### Material for this exercise
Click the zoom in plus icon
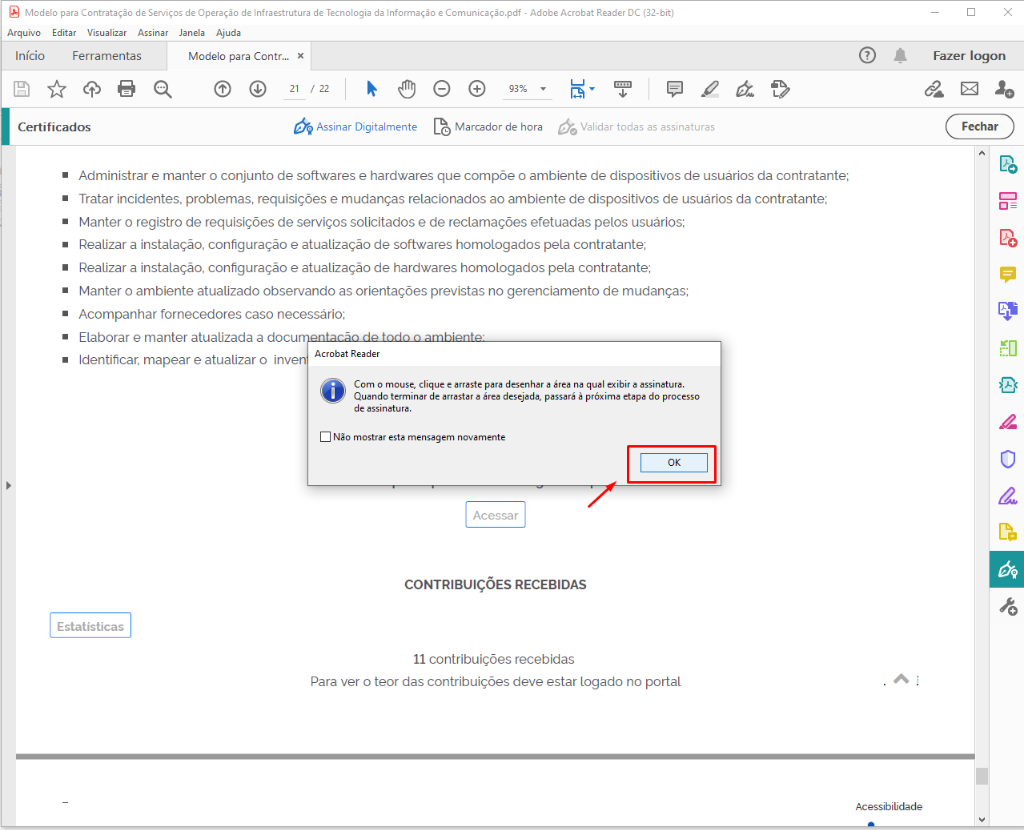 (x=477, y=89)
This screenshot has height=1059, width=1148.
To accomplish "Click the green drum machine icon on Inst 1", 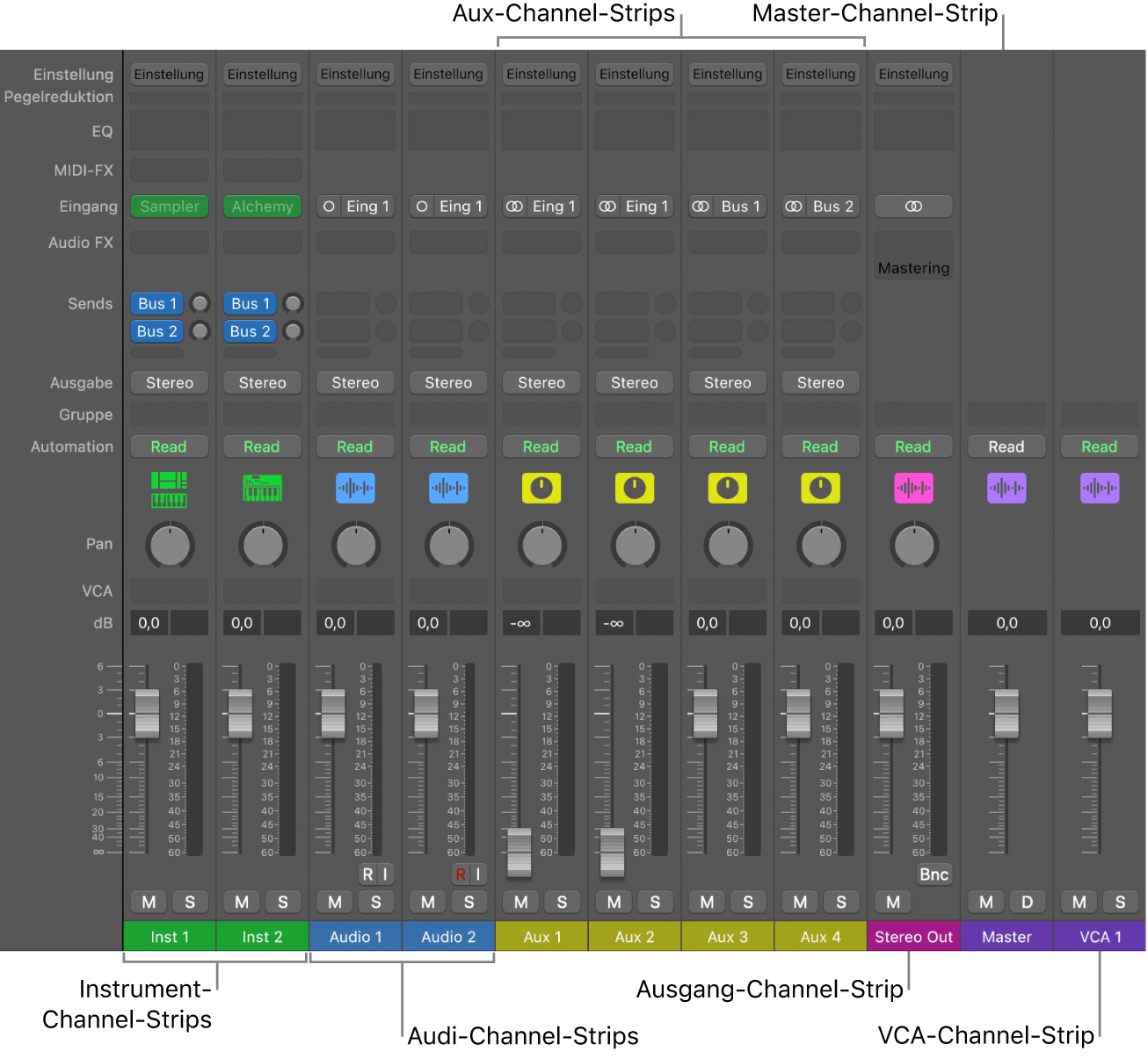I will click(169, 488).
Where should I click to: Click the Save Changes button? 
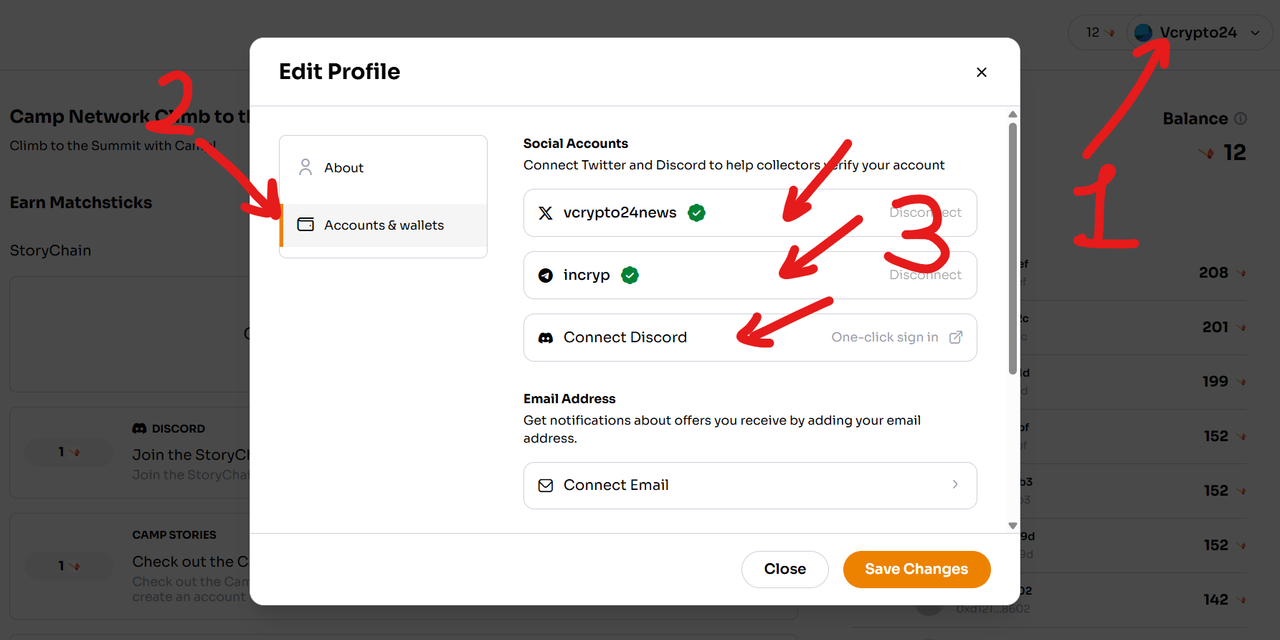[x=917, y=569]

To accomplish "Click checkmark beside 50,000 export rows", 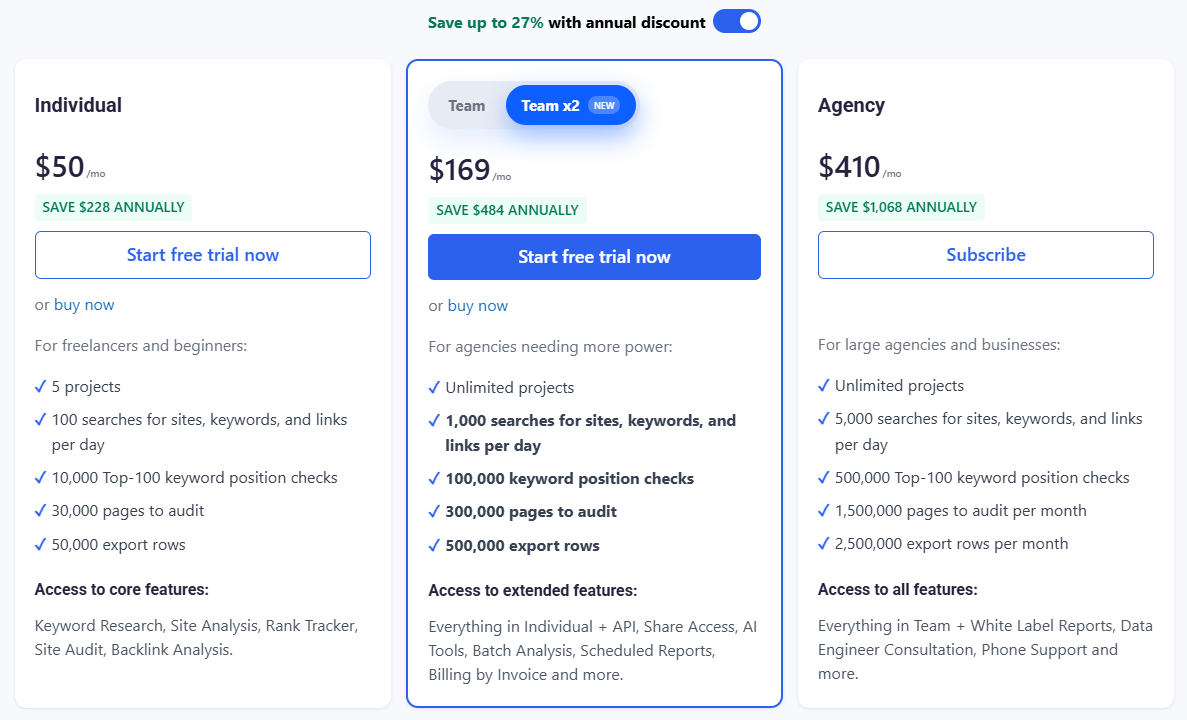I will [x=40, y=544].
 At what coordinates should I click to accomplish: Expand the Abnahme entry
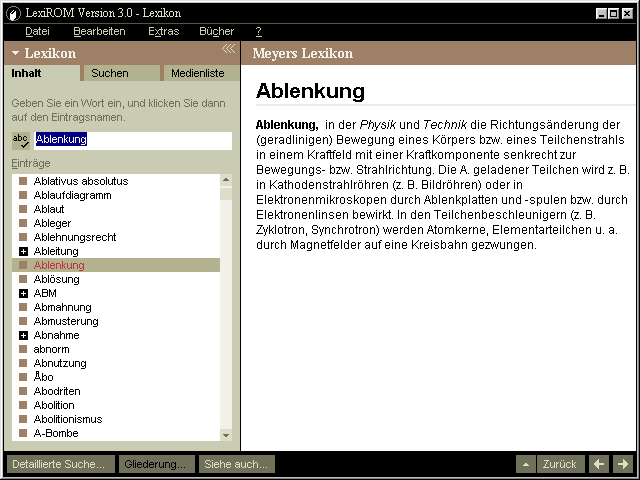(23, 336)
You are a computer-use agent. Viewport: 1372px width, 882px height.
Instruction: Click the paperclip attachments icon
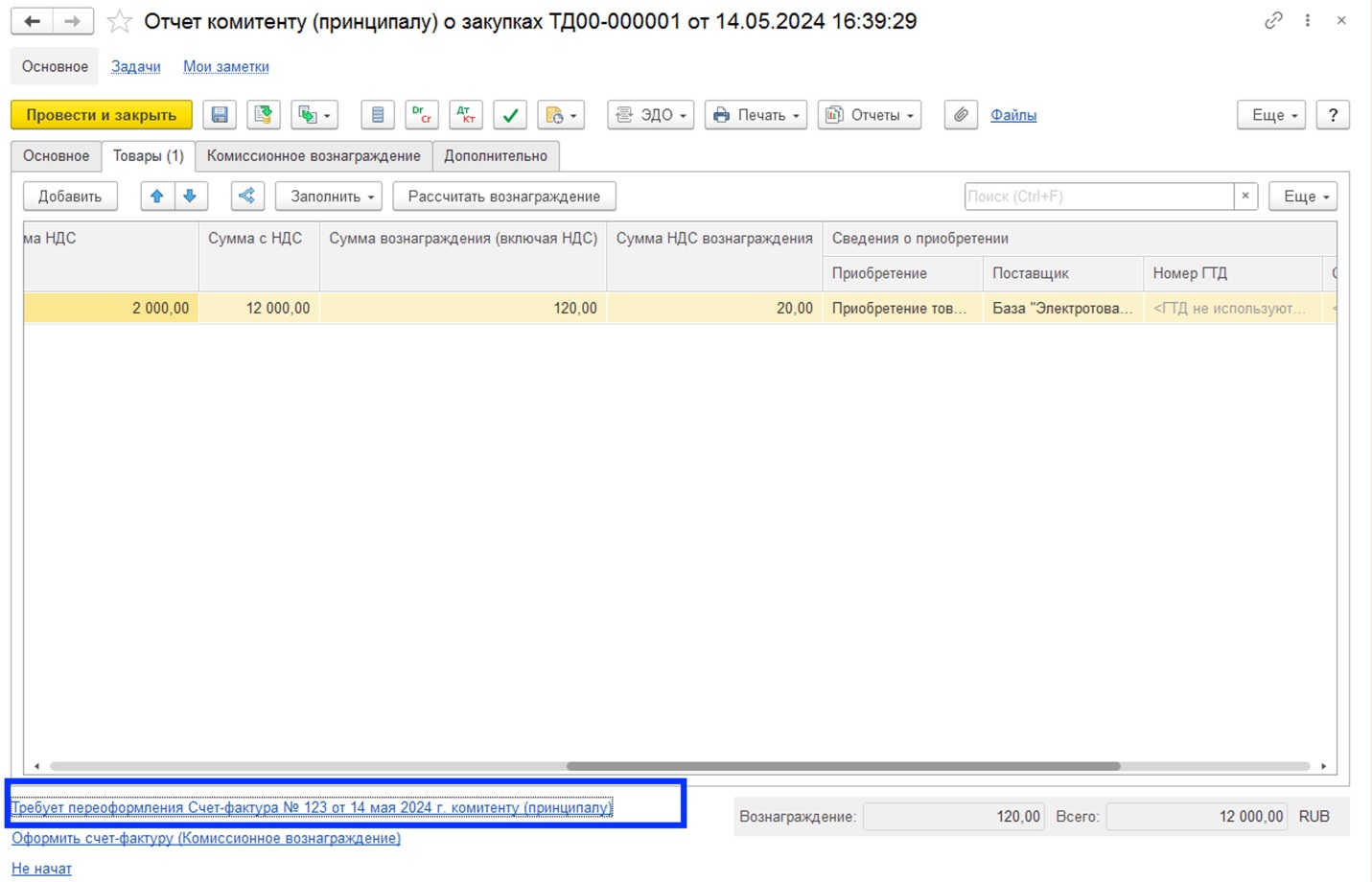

### Assignment
Wherever a line of the data above contains "width", copy that line.

### Final answer
This screenshot has height=1059, width=1148.
You are a computer-use agent. Viewport: 1372px width, 882px height.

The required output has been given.